Nur die Bürste bekommt ihr Teil – und der Boden und die Dusche.
Man könnte meinen, ein haariges Haustier sei eingezogen.
Haarausfall nach der Schwangerschaft ist nicht nur lästig, er geht auch ordentlich aufs ohnehin angeschlagene Gemüt.
Bei Minilama ging ich zum Hautarzt. Ich wusste zwar, dass nach der Geburt einige Haare fallen, aber die Menge machte mir Angst. Richtige Angst. Ich bin zwar kein Püppchen, aber wenn ich ehrlich bin: Ich sehe schon gern nett aus. Und da passt eine ungewollte Glatze nicht dazu.
Der Hautarzt war ganz geduldig mit mir, aber er machte klar:

  • 100 Haare am Tag sind völlig normal. Und ich solle mal zählen, was die Bürste so fräße – 60 Maximum kann ich nach eingängigem Studium dazu sagen.
    Haarewaschen sei eine große Beanspruchung fürs Haar, da gingen durchaus mehr Haare ab, das sei normal.
  • In der Schwangerschaft seien mir so gut wie keine Haare ausgefallen, ob ich mich daran erinnerte? Ja, das tat ich – gerade deshalb fand ich die Mengen gegenwärtig ja auch so beängstigend.
  • Das konnte er verstehen, aber auch mit der Hormonumstellung erklären: Von Super-Schwanger hin zu normal sei eine gewisse Schwankung im Hormonspiegel nötig. All das viele Haar, dass 40 Wochen lang am Kopf blieb, müsse nun runter. Zudem falle beim Sommer/Winterwechsel ohnehin einiges an Haar aus. Dass beides nun zusammenfiel erklärte die Massen.

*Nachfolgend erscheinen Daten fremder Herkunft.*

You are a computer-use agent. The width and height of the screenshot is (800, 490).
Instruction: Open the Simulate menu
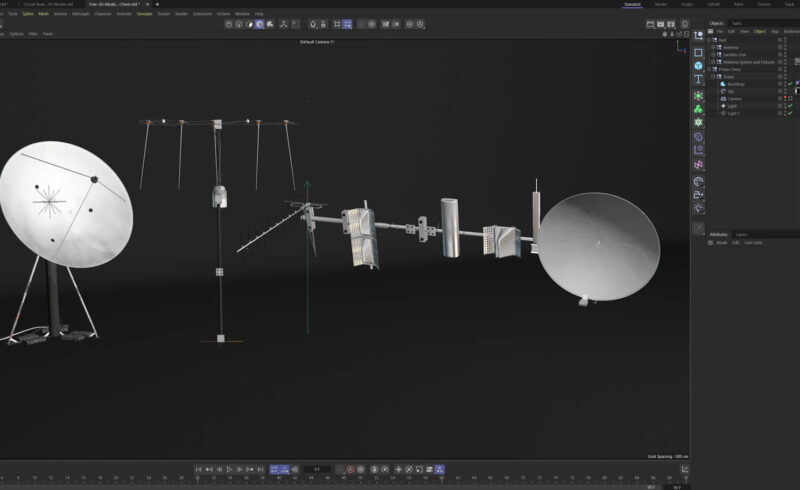pos(145,14)
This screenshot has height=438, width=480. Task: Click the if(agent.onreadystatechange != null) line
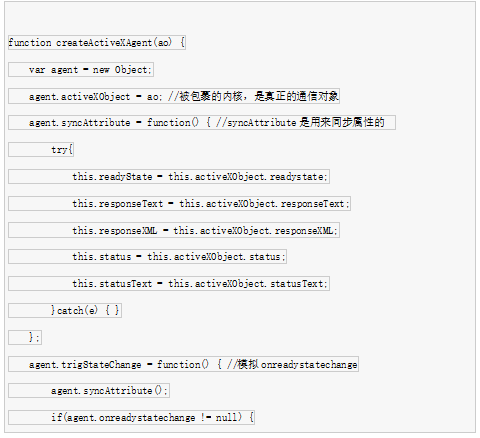click(131, 418)
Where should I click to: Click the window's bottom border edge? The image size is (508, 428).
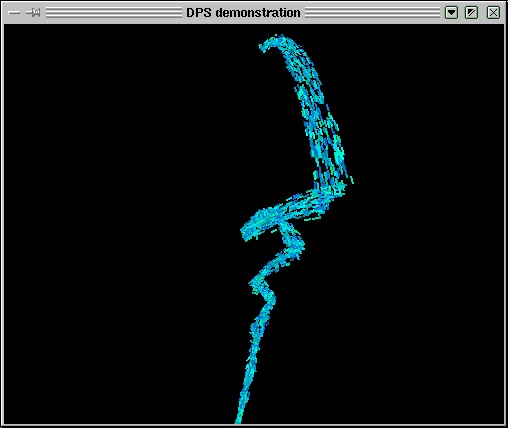(x=254, y=426)
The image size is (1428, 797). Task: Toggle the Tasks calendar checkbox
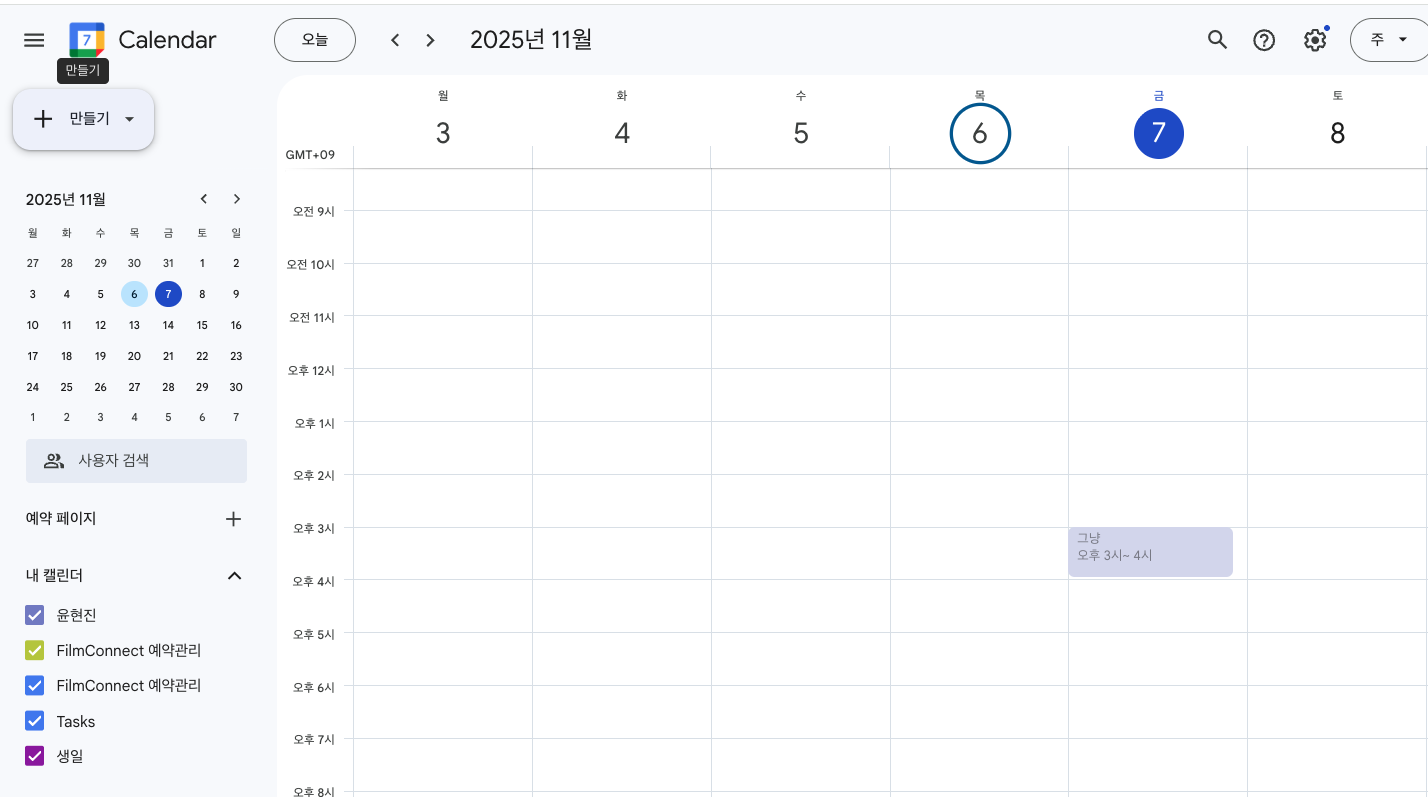tap(35, 721)
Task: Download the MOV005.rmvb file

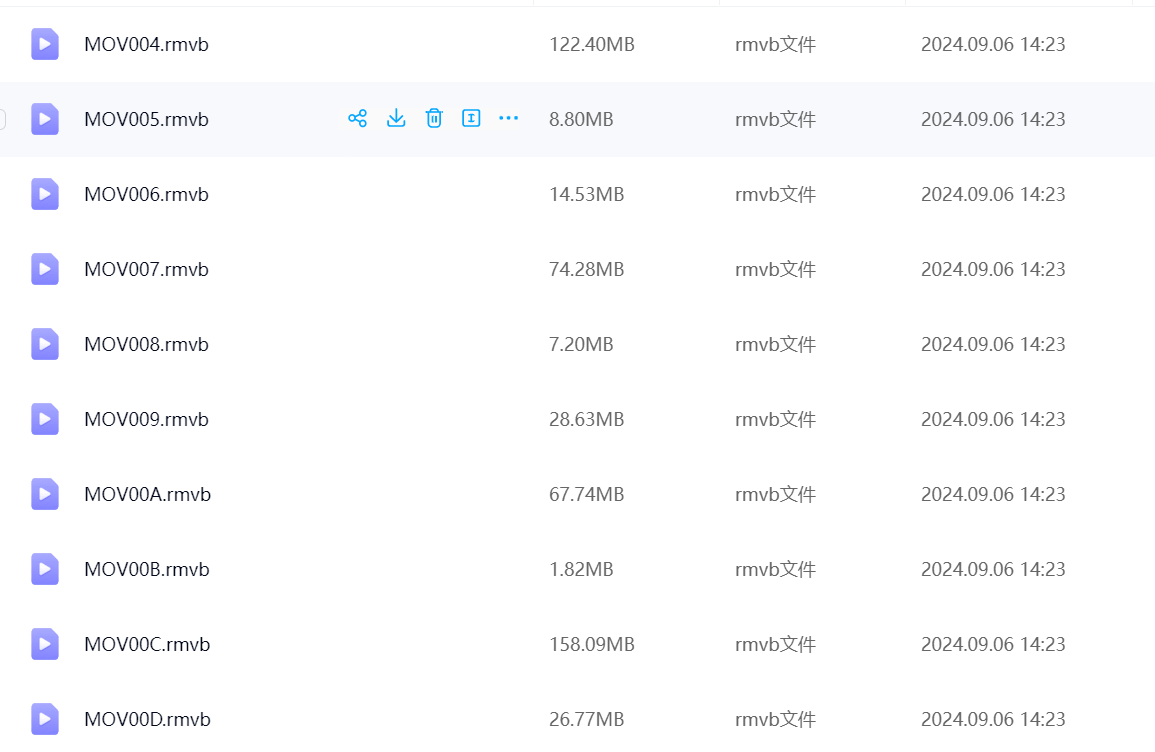Action: pos(396,119)
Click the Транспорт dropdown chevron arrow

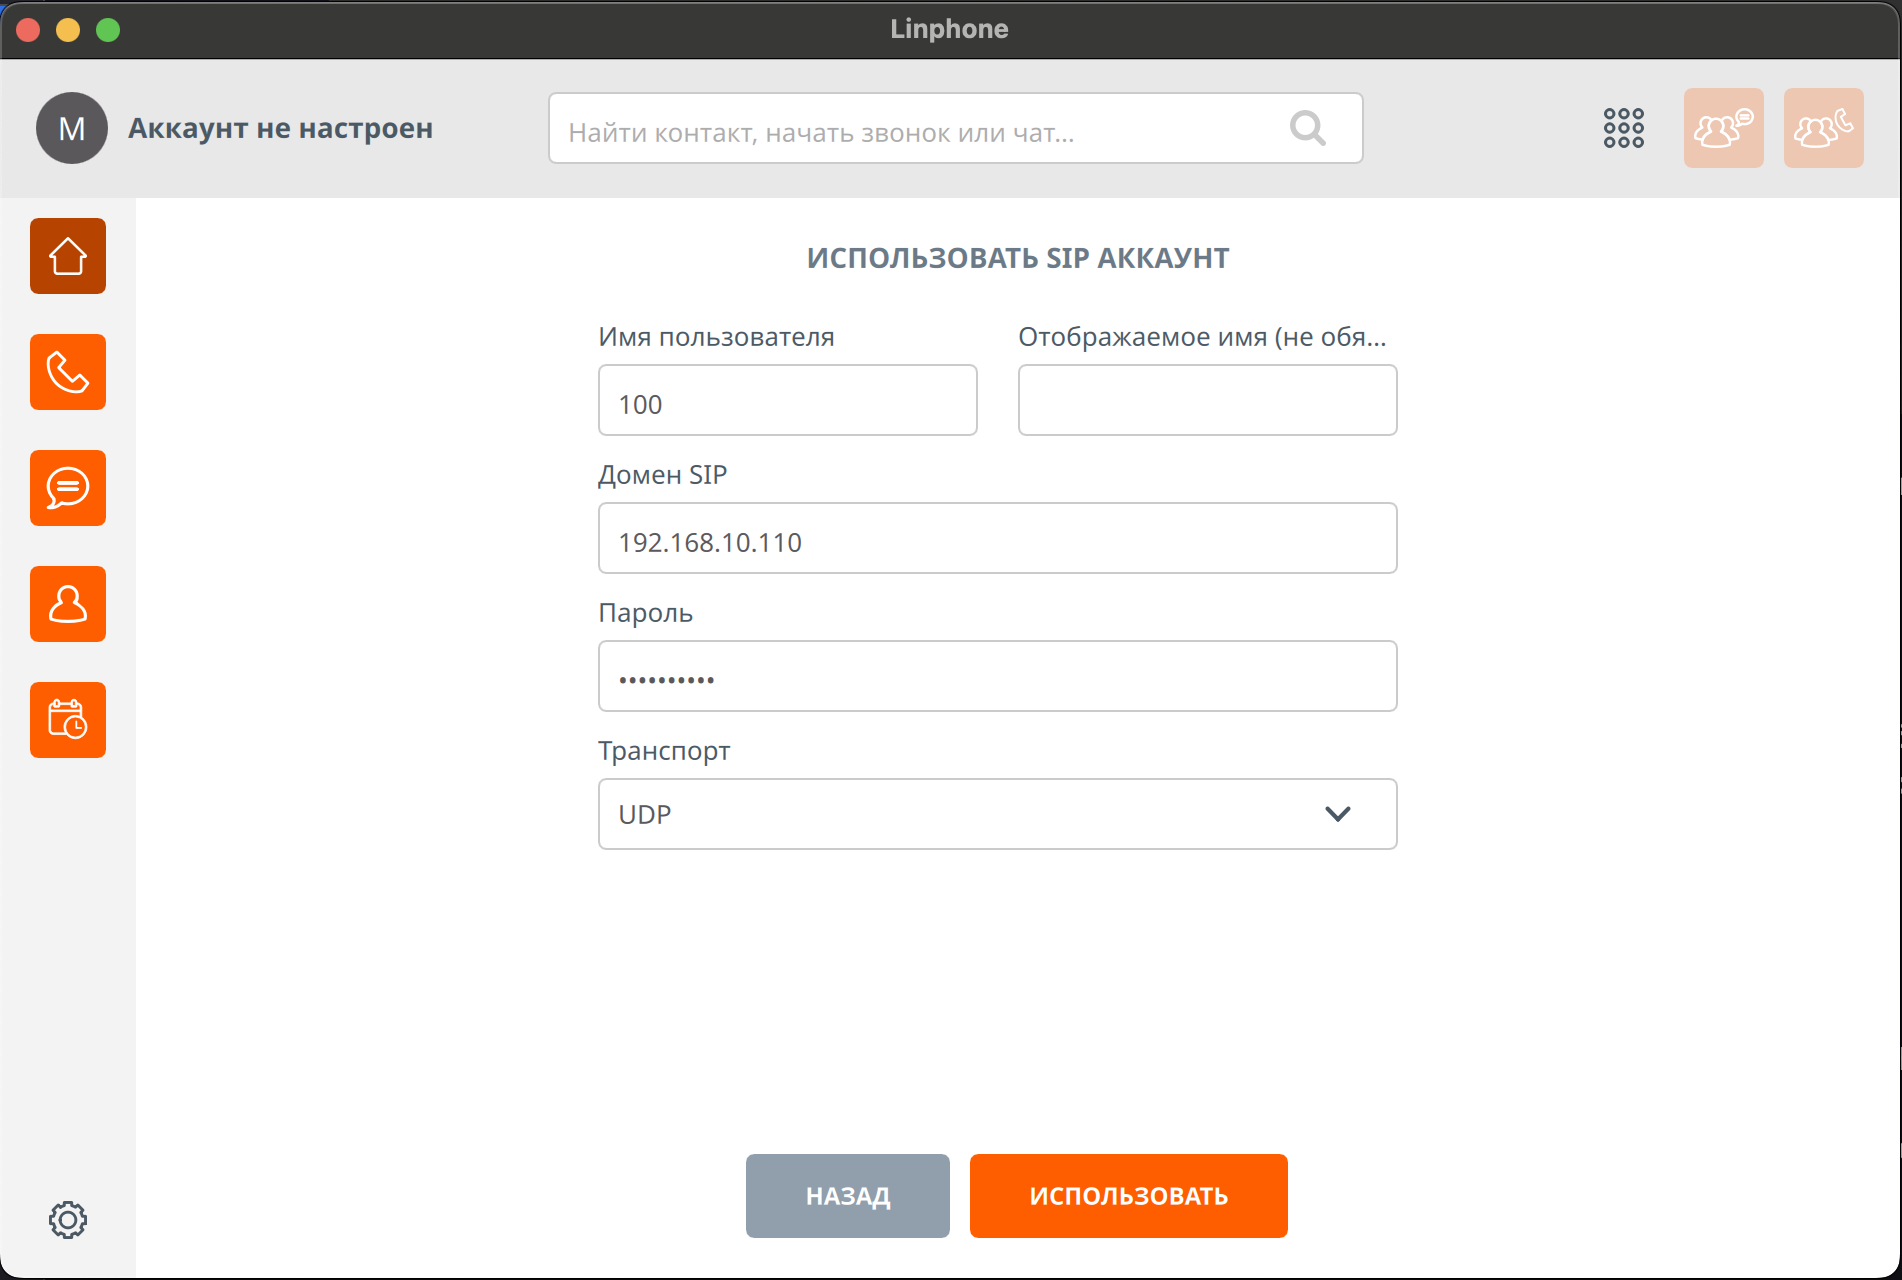pyautogui.click(x=1337, y=814)
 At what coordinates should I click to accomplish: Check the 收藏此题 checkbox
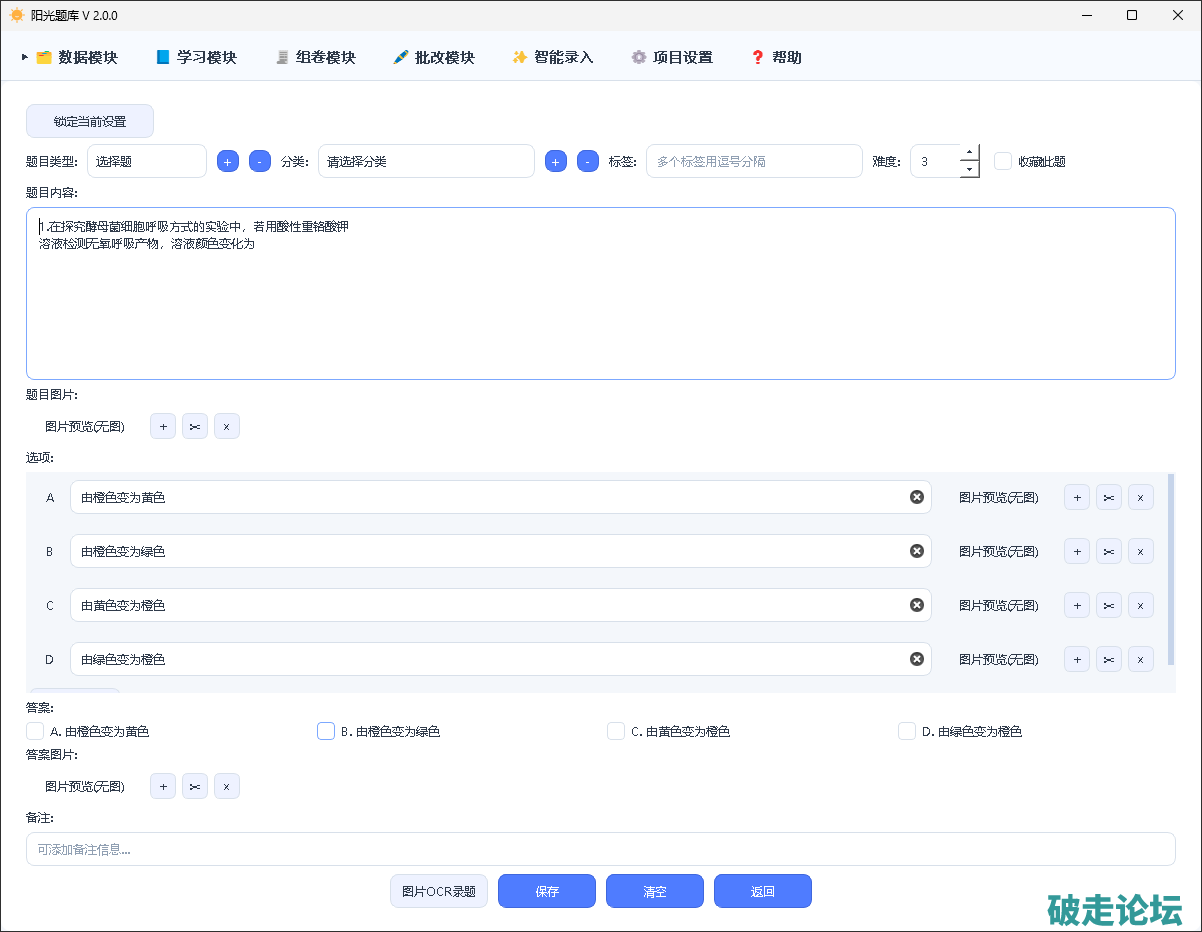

Und nun? Abwarten, meinte er. Ruhig abwarten. Wenn keine neuen Härchen sprießten solle ich wiederkommen.
Abends vor dem Spiegel dann die Entwarnung für mich: Viele kleine Haare im Scheitel, an den Schläfen, kaum wenige Zentimeter lang. Die waren mir zuvor nicht aufgefallen, so sehr war ich auf die Mengen an ausgefallenem Haar fixiert gewesen.

Ich habe keine haarwuchsfördenden Produkte gekauft und auch sonst nichts getan.
Meine Tipps für die Übergangszeit nach der Entbindung (die ich grade auch wieder anwende) lauten:

  • Haare fest zusammenbinden, damit man nicht überall loses Haar verstreut
  • Haare nur alle 2 Tage kämmen (nicht bürsten!) – wenn es die Haarstruktur mitmacht
  • Haare so selten wie möglich waschen. Meine Haare sind lockig, dunkel und sehr dick. Sie machen locker 7 Tage mit ohne fettig auszusehen. Da ich ohnehin daheim bin und keinen Schönheitswettbewerb gewinnen muss, ist die Waschpause also kein Problem für mich.
  • Da ich 1-2 mal pro Woche schwimmen gehe nutze ich den Besuch dort zum Haarewaschen und kämmen. Das erspart mir daheim die Haarflut. Nach dem Fönen flechte ich einen festen Zopf, den ich mit einem weiteren Haargummi zum Dutt fixiere und der bis zum nächsten Kämmen bleibt wie er ist. (auch über Nacht) So fällt nichts raus.

Nicht den Mut verlieren! Das Ganze dauert knapp 2 Monate (bei Minilama weniger, bei den Babylamas länger, aber da war ich auch hyperschwanger und die BetaHCG-Werte sind übers Dach hinaus geschossen).

Geduld ist nötig, leider.
Aber es kommen haufenweise neue kleine Härchen. Wenn die Babies eins werden, sind meine Locken wieder so schön wie vor der Schwangerschaft.
Das ist ein Spruch meiner Mutter, der sich bewahrheitet hat: „40 Wochen braucht das Kind zum Wachsen , 40 weitere Wochen braucht der Körper zur Rehabilitation.“
Was sind eure Tipps was Haarausfall nach der Entbindung angeht? Bin gespannt.